Machine Learning

Keith Dillon
Fall 2018

Topic 7: Statistics

Outline¶

Sampling
Mean & Variance
Correlations

In [2]:

import numpy as np
from matplotlib import pyplot as plt
%matplotlib inline

Statistics PRE-QUIZ¶

Define these terms:

Mean & Variance
Distribution
Sample

JARGON ALERT!¶

Sample can have different meanings in different fields

Machine Learning
Statistics
Signal Processing

What do statisticians call the Machine Learning version of a "sample"?

What are we calling the statisticians' "sample"?

Statistics: Describing data and Populations¶

Not just the data we have, but presuming our numbers apply to a population we sampled from:

Example: we want to know the average age of college students in the US, so we ask the members of this class and take the average.

What's the sample here?

Abstraction of Populations¶

Consider what is the population in the examples where we estimate a mean:

an election where we poll 100 people (what is the mean for this?)
an industrial process where we measure every 1000th part made
an experiment where we measure the temperature 10 times

Good versus Bad Sampling¶

Is polling this class a good way to estimate the average age of US college students? Why or why not?

Random Sampling¶

A central concept in Statistics. If a sample is randomly taken where every member is equally likely to be chosen, then a concept called the Central Limit Theorem (CLT) (generally known by the related Law of Large Numbers), allows us to compute confidence intervals, "$p$-values, etc., describing how good our estimate is.

Ex: If you sample 100 students randomly, your estimate of the average, e.g., 30.5 years, will have a confidence interval of $\pm 3.5$ years. Meaning the estimate is 63% likely to be within the interval [30.5-3.5, 30.5+3.5].

HOWEVER: it all goes out the window if we do a bad job of sampling.

"Real-World Sampling"¶

Psychology studies that use psychology students.
Several hours spent recording info on cars that drive on street through campus.
Internet searches, youtube searches.
Study that uses patients who come into their clinic.
Online polls.

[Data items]
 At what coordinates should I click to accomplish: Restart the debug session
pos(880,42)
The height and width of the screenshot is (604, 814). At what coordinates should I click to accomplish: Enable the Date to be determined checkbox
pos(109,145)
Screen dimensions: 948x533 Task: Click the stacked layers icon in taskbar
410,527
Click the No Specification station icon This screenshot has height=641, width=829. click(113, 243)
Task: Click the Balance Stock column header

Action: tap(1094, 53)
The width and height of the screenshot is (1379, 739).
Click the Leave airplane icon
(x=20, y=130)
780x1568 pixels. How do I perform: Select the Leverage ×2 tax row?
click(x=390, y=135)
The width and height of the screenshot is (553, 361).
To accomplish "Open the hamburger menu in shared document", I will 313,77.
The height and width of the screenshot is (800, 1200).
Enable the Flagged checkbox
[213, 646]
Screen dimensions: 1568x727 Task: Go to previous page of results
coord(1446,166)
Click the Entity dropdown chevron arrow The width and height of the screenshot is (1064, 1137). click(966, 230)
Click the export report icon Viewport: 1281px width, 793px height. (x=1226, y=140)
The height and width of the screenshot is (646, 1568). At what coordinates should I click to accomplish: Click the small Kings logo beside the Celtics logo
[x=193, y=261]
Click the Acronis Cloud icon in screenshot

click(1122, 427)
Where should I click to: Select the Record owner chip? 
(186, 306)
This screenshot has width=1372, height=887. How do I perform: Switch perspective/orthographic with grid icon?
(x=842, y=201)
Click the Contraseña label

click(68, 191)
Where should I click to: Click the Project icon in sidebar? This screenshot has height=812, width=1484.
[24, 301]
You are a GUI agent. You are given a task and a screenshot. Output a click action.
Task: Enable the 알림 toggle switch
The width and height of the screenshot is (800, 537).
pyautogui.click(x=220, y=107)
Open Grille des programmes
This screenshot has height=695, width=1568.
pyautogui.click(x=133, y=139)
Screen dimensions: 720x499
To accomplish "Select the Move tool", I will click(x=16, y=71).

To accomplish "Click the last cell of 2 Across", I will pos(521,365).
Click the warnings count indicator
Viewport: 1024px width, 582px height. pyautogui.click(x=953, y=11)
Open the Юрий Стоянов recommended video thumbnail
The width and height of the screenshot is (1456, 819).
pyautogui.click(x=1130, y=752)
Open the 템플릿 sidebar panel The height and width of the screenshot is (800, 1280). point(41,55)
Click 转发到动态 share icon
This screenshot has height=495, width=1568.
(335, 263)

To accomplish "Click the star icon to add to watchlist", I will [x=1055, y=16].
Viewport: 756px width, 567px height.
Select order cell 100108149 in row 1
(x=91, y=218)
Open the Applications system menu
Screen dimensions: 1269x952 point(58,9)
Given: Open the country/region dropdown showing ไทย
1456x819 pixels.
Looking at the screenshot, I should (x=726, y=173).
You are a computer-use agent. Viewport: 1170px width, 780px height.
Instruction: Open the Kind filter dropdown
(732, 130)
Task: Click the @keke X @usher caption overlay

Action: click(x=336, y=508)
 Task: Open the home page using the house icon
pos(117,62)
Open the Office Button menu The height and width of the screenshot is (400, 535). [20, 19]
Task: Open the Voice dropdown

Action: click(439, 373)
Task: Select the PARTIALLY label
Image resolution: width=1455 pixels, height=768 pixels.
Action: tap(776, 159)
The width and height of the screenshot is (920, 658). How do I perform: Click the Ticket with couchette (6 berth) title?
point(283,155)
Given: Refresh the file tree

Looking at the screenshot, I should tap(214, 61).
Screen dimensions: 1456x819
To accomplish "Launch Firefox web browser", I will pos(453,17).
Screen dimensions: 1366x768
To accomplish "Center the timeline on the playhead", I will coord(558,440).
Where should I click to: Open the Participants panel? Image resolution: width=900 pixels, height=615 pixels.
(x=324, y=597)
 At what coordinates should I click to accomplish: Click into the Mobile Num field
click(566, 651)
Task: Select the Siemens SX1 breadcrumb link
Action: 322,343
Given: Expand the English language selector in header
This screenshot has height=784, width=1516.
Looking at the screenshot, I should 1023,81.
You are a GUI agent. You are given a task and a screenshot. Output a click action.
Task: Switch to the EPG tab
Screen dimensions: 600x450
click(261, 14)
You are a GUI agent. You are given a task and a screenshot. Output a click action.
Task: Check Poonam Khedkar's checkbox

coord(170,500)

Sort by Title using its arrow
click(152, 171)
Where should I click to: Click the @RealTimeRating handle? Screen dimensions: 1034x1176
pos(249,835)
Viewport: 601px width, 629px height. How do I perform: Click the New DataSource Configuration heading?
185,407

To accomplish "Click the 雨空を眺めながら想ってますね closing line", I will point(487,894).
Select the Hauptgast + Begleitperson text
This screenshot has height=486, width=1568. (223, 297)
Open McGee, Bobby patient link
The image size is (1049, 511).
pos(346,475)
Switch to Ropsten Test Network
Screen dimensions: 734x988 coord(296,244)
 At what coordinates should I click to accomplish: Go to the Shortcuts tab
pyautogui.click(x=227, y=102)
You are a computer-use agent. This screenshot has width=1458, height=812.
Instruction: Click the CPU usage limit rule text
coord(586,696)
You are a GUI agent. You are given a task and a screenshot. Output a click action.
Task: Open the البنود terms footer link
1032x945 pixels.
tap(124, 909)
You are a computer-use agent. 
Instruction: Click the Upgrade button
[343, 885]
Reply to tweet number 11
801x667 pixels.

PARTS OF THE EXERCISE ▸
1. Rewrite the paragraph in the statistics notes beginning "A central concept in Statistics" as a short bulleted list that keeps its main facts.
2. Answer these questions from the statistics notes, one line each:
(a) What three topics does the outline list?
(b) In which three fields can "sample" have different meanings?
(c) In the industrial process example, which parts are measured?
3. According to the statistics notes, why does it matter whether a sample is taken randomly? Answer in one to three sentences.
None of the tasks draw on the data items.

ANSWERS TO THE EXERCISE ▸
1.
- Random sampling, in which every member is equally likely to be chosen, is a central concept in statistics.
- With such a sample, the Central Limit Theorem (generally known by the related Law of Large Numbers) lets us compute confidence intervals, p-values, and similar measures.
- These measures describe how good an estimate is.

2.
(a) Sampling, Mean & Variance, and Correlations.
(b) Machine Learning, Statistics, and Signal Processing.
(c) Every 1000th part made.

3. A random sample, where every member is equally likely to be chosen, lets the Central Limit Theorem be used to compute confidence intervals, p-values, and similar measures of how good an estimate is. If the sampling is done badly, this all goes out the window.